Task to carry out: Copy out the stretch from the line containing "Open the GANC.CN" through the line containing "Viewport: 1280px width, 720px", keeping every line the same as in the original.

[Dataset excerpt]
........

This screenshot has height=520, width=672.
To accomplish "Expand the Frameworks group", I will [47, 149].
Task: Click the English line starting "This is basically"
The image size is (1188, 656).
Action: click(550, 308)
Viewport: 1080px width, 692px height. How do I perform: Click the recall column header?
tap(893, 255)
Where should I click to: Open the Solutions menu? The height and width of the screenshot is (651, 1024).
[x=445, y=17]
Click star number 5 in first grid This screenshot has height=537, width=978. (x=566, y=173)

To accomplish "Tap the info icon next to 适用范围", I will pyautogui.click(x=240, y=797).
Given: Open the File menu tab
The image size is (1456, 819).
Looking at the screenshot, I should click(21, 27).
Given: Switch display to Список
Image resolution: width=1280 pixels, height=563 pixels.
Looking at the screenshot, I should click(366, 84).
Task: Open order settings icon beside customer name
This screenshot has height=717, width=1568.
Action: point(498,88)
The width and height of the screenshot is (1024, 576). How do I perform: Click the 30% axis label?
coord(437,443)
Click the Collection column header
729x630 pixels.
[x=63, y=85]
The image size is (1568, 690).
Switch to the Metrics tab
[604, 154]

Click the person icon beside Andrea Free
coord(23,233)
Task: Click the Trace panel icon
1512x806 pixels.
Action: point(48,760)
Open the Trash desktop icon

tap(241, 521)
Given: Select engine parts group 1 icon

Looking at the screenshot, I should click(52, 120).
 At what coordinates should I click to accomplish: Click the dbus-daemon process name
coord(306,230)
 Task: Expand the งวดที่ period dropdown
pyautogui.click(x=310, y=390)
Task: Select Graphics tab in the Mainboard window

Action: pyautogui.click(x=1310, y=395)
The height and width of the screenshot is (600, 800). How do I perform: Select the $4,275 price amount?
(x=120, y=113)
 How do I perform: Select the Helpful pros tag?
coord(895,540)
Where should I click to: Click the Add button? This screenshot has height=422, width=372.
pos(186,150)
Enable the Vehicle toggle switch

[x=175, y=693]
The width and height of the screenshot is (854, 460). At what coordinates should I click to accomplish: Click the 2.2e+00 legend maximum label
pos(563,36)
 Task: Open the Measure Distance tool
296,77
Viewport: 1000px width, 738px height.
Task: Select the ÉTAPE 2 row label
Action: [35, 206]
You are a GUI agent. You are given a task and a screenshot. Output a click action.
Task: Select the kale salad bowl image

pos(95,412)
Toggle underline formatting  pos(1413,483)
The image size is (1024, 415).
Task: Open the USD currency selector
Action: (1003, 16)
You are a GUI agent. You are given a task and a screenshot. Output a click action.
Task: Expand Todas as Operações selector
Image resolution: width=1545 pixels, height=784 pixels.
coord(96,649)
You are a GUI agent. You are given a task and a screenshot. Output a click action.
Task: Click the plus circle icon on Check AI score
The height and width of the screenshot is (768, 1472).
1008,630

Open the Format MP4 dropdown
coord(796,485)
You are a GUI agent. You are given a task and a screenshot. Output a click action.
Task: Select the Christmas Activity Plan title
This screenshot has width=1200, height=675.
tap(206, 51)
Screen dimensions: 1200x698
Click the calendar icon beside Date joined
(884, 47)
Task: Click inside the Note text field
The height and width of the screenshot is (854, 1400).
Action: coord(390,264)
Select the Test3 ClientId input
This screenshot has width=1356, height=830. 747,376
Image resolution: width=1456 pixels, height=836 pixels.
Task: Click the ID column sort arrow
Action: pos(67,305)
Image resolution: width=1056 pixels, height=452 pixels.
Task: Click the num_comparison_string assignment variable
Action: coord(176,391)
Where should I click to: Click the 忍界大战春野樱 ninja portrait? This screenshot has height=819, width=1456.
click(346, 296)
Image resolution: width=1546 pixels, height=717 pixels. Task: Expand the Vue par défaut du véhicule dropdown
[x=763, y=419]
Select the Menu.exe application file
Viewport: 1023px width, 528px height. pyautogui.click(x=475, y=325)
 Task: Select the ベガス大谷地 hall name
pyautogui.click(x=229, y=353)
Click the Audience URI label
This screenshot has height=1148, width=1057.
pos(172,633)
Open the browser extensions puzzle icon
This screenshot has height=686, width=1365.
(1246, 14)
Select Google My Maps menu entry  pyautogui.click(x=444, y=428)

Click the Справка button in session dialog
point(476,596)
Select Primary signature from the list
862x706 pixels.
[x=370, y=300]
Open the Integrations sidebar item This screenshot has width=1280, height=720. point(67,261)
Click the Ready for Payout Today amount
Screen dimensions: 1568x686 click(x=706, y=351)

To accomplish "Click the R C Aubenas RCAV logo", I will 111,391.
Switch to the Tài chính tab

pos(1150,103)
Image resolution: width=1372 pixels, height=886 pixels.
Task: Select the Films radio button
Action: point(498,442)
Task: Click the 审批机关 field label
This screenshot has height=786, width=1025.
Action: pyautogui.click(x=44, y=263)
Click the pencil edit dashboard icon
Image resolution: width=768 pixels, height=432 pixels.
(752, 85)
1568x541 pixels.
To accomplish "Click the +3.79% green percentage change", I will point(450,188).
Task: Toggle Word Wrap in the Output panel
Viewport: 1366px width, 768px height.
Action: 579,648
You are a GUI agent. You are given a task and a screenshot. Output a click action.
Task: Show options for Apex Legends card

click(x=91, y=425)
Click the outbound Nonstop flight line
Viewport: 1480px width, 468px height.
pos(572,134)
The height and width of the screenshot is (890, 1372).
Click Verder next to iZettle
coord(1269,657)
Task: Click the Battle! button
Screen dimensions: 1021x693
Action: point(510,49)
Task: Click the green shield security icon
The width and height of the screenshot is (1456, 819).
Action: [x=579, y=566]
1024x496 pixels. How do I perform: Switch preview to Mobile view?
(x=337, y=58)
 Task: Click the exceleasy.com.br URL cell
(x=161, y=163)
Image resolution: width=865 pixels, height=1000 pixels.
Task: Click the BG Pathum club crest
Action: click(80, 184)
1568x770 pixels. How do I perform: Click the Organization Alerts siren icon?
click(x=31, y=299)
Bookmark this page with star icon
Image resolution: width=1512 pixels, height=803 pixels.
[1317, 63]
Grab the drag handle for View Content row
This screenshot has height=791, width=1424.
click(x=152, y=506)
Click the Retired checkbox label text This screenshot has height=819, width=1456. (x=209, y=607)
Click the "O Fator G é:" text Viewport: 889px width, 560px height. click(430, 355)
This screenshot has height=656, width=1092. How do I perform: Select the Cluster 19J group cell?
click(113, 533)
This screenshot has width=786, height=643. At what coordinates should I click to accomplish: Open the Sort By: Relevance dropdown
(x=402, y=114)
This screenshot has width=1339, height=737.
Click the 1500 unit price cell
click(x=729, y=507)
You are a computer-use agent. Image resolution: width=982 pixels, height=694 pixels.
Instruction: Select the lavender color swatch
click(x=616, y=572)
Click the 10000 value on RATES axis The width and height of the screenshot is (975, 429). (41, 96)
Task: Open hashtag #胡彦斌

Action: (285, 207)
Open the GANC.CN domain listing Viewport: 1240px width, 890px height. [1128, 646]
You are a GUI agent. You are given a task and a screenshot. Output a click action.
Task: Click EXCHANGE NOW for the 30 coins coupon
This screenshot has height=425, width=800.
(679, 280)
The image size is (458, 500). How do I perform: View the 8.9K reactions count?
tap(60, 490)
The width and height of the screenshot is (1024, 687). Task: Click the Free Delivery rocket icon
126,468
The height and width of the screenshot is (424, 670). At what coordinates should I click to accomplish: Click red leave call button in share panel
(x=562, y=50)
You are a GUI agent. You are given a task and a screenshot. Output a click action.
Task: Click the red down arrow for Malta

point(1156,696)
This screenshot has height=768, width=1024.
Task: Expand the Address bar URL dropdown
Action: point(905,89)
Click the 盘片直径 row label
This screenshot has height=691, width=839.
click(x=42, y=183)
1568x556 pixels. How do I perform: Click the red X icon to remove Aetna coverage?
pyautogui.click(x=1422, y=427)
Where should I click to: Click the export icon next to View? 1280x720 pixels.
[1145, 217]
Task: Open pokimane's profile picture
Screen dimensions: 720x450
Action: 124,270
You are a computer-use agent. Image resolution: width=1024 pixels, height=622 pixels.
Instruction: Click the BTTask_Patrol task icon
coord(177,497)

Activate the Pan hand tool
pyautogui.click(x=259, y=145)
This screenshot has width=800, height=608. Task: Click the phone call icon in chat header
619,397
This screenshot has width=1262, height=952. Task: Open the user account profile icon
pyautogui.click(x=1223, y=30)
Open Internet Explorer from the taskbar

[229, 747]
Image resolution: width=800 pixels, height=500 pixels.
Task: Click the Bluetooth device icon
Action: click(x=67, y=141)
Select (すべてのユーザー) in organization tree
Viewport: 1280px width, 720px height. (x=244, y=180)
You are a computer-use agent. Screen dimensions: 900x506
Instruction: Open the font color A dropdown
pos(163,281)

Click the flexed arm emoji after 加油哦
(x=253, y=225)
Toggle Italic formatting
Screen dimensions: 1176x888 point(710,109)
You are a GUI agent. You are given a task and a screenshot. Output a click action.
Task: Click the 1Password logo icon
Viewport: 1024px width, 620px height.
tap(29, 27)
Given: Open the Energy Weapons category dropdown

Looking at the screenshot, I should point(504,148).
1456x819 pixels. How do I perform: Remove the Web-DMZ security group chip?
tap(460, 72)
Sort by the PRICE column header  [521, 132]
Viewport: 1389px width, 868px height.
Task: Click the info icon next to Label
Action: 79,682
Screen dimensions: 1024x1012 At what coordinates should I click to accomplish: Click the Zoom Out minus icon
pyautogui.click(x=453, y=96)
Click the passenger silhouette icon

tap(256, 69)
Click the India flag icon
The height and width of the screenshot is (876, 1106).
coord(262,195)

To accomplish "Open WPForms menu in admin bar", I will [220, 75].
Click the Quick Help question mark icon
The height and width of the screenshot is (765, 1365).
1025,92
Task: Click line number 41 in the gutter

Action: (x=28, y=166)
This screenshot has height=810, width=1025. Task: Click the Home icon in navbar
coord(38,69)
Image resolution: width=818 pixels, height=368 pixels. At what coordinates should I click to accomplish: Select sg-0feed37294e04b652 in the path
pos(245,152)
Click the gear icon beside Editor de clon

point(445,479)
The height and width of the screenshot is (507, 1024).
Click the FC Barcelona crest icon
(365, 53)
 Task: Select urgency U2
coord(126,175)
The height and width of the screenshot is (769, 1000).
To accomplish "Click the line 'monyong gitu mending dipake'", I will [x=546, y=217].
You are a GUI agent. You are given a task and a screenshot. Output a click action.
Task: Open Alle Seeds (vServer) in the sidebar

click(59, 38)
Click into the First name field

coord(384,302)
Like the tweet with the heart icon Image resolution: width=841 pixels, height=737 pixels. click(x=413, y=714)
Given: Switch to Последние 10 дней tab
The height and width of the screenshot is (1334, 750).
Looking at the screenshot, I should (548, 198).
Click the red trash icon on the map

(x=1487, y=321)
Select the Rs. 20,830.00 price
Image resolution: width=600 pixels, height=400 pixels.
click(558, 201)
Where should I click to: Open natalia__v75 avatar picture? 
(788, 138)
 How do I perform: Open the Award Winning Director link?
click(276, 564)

........

Reply:
Open the GANC.CN domain listing Viewport: 1240px width, 890px height. [1128, 646]
You are a GUI agent. You are given a task and a screenshot. Output a click action.
Task: Click EXCHANGE NOW for the 30 coins coupon
This screenshot has height=425, width=800.
(679, 280)
The image size is (458, 500). How do I perform: View the 8.9K reactions count?
tap(60, 490)
The width and height of the screenshot is (1024, 687). Task: Click the Free Delivery rocket icon
126,468
The height and width of the screenshot is (424, 670). At what coordinates should I click to accomplish: Click red leave call button in share panel
(x=562, y=50)
You are a GUI agent. You are given a task and a screenshot. Output a click action.
Task: Click the red down arrow for Malta

point(1156,696)
This screenshot has height=768, width=1024.
Task: Expand the Address bar URL dropdown
Action: point(905,89)
Click the 盘片直径 row label
This screenshot has height=691, width=839.
click(x=42, y=183)
1568x556 pixels. How do I perform: Click the red X icon to remove Aetna coverage?
pyautogui.click(x=1422, y=427)
Where should I click to: Click the export icon next to View? 1280x720 pixels.
[1145, 217]
Task: Open pokimane's profile picture
Screen dimensions: 720x450
Action: 124,270
You are a computer-use agent. Image resolution: width=1024 pixels, height=622 pixels.
Instruction: Click the BTTask_Patrol task icon
coord(177,497)

Activate the Pan hand tool
pyautogui.click(x=259, y=145)
This screenshot has width=800, height=608. Task: Click the phone call icon in chat header
619,397
This screenshot has width=1262, height=952. Task: Open the user account profile icon
pyautogui.click(x=1223, y=30)
Open Internet Explorer from the taskbar

[229, 747]
Image resolution: width=800 pixels, height=500 pixels.
Task: Click the Bluetooth device icon
Action: click(x=67, y=141)
Select (すべてのユーザー) in organization tree
Viewport: 1280px width, 720px height. (x=244, y=180)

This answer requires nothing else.